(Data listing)
####

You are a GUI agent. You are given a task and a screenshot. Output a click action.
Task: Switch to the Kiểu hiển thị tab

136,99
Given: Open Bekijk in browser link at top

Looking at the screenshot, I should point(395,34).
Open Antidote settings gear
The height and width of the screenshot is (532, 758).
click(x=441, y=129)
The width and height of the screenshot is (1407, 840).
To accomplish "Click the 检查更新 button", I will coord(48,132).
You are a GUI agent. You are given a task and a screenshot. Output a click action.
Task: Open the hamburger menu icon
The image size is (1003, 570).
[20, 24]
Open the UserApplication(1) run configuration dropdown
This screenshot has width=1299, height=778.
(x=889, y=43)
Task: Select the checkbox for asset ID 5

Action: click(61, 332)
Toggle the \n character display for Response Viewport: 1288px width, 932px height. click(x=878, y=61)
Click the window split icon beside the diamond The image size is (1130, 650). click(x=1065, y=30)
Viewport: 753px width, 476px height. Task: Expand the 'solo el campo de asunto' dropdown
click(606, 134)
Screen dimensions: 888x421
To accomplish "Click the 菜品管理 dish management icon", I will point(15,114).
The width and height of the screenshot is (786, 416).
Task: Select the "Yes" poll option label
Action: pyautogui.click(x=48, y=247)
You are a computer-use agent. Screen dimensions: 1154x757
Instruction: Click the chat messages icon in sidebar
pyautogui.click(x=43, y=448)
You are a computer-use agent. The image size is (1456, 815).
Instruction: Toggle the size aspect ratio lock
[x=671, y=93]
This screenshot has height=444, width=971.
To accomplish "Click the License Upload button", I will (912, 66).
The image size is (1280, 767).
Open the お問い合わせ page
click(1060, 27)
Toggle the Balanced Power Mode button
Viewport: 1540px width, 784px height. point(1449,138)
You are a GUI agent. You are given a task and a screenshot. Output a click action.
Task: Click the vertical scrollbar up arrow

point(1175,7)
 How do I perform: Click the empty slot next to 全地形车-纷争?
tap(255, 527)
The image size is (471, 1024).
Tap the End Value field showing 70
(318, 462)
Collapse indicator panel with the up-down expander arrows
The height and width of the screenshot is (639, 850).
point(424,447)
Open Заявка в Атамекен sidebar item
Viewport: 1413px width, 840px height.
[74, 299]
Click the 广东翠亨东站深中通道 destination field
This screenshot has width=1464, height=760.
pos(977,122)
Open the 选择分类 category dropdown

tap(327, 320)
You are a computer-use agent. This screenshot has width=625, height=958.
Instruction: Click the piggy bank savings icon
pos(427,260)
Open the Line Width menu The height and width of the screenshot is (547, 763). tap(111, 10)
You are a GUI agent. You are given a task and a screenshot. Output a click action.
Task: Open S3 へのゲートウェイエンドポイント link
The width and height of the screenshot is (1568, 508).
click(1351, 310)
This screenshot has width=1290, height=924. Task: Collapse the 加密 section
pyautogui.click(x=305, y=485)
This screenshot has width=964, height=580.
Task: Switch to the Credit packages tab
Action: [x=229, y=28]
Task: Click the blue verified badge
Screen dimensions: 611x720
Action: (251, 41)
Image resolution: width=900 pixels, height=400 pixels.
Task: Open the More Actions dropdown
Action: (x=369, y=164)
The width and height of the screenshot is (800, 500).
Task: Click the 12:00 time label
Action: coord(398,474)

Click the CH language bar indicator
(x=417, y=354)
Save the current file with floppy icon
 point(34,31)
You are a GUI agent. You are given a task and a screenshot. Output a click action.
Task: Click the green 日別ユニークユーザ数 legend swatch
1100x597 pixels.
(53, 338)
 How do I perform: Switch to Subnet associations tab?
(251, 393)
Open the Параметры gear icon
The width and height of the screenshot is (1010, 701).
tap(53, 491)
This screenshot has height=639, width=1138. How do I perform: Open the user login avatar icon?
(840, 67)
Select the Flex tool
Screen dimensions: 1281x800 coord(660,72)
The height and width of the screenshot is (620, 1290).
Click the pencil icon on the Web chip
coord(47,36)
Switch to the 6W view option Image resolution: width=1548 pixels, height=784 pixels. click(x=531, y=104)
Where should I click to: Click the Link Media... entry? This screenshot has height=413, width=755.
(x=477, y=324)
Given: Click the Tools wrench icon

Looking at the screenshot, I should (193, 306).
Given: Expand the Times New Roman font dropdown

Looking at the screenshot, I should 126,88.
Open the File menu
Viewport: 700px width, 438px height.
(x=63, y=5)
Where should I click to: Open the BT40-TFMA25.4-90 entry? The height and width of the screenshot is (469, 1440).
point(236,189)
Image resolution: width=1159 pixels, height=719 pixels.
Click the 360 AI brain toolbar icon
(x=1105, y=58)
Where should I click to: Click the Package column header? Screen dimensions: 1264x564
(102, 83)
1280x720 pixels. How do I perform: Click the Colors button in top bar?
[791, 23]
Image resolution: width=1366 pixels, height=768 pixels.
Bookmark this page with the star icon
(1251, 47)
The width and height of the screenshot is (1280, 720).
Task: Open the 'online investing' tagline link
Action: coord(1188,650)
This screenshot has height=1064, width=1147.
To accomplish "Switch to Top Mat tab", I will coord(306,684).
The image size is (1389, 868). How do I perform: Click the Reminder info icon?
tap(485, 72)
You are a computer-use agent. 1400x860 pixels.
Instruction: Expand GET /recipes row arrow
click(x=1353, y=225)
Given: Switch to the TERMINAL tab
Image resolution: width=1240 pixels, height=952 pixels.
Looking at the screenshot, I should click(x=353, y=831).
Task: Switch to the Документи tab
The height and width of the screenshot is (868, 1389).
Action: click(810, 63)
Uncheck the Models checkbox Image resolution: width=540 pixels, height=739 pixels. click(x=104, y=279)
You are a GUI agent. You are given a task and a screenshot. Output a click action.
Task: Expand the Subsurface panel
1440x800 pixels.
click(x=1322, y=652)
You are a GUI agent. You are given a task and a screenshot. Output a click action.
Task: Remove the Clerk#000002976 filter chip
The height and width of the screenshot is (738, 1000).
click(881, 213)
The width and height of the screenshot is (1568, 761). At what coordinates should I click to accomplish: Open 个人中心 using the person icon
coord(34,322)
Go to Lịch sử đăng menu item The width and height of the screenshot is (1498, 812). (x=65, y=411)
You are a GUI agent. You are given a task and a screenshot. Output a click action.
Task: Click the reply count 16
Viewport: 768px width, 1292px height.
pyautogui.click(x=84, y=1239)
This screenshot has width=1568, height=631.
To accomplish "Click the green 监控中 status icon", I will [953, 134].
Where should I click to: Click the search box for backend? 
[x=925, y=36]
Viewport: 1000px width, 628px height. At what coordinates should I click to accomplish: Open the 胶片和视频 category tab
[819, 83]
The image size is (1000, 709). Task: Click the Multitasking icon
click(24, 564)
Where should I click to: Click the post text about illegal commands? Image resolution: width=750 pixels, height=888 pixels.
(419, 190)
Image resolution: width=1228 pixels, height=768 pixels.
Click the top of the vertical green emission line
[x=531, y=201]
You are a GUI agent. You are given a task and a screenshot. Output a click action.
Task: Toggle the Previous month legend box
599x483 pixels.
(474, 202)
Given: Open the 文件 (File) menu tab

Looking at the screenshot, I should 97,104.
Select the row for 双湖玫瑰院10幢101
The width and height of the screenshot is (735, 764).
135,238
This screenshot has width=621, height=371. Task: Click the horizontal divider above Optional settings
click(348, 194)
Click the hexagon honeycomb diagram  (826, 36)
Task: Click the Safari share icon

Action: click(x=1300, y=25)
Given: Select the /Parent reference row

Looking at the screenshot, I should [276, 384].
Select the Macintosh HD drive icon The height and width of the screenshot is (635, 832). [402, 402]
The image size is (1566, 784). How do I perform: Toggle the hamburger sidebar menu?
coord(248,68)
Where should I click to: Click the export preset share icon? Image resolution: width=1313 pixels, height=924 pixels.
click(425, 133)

####

## EXERCISE TASK
Copy out the lines of the records from the one containing "How do I perform: Click the empty" through the one containing "Switch to the 6W", with both of those lines included.

## RESPONSE TO THE EXERCISE
 How do I perform: Click the empty slot next to 全地形车-纷争?
tap(255, 527)
The image size is (471, 1024).
Tap the End Value field showing 70
(318, 462)
Collapse indicator panel with the up-down expander arrows
The height and width of the screenshot is (639, 850).
point(424,447)
Open Заявка в Атамекен sidebar item
Viewport: 1413px width, 840px height.
[74, 299]
Click the 广东翠亨东站深中通道 destination field
This screenshot has width=1464, height=760.
pos(977,122)
Open the 选择分类 category dropdown

tap(327, 320)
You are a computer-use agent. This screenshot has width=625, height=958.
Instruction: Click the piggy bank savings icon
pos(427,260)
Open the Line Width menu The height and width of the screenshot is (547, 763). tap(111, 10)
You are a GUI agent. You are given a task and a screenshot. Output a click action.
Task: Open S3 へのゲートウェイエンドポイント link
The width and height of the screenshot is (1568, 508).
click(1351, 310)
This screenshot has width=1290, height=924. Task: Collapse the 加密 section
pyautogui.click(x=305, y=485)
This screenshot has width=964, height=580.
Task: Switch to the Credit packages tab
Action: [x=229, y=28]
Task: Click the blue verified badge
Screen dimensions: 611x720
Action: (251, 41)
Image resolution: width=900 pixels, height=400 pixels.
Task: Open the More Actions dropdown
Action: (x=369, y=164)
The width and height of the screenshot is (800, 500).
Task: Click the 12:00 time label
Action: coord(398,474)

Click the CH language bar indicator
(x=417, y=354)
Save the current file with floppy icon
 point(34,31)
You are a GUI agent. You are given a task and a screenshot. Output a click action.
Task: Click the green 日別ユニークユーザ数 legend swatch
1100x597 pixels.
(53, 338)
 How do I perform: Switch to Subnet associations tab?
(251, 393)
Open the Параметры gear icon
The width and height of the screenshot is (1010, 701).
tap(53, 491)
This screenshot has height=639, width=1138. How do I perform: Open the user login avatar icon?
(840, 67)
Select the Flex tool
Screen dimensions: 1281x800 coord(660,72)
The height and width of the screenshot is (620, 1290).
Click the pencil icon on the Web chip
coord(47,36)
Switch to the 6W view option Image resolution: width=1548 pixels, height=784 pixels. click(x=531, y=104)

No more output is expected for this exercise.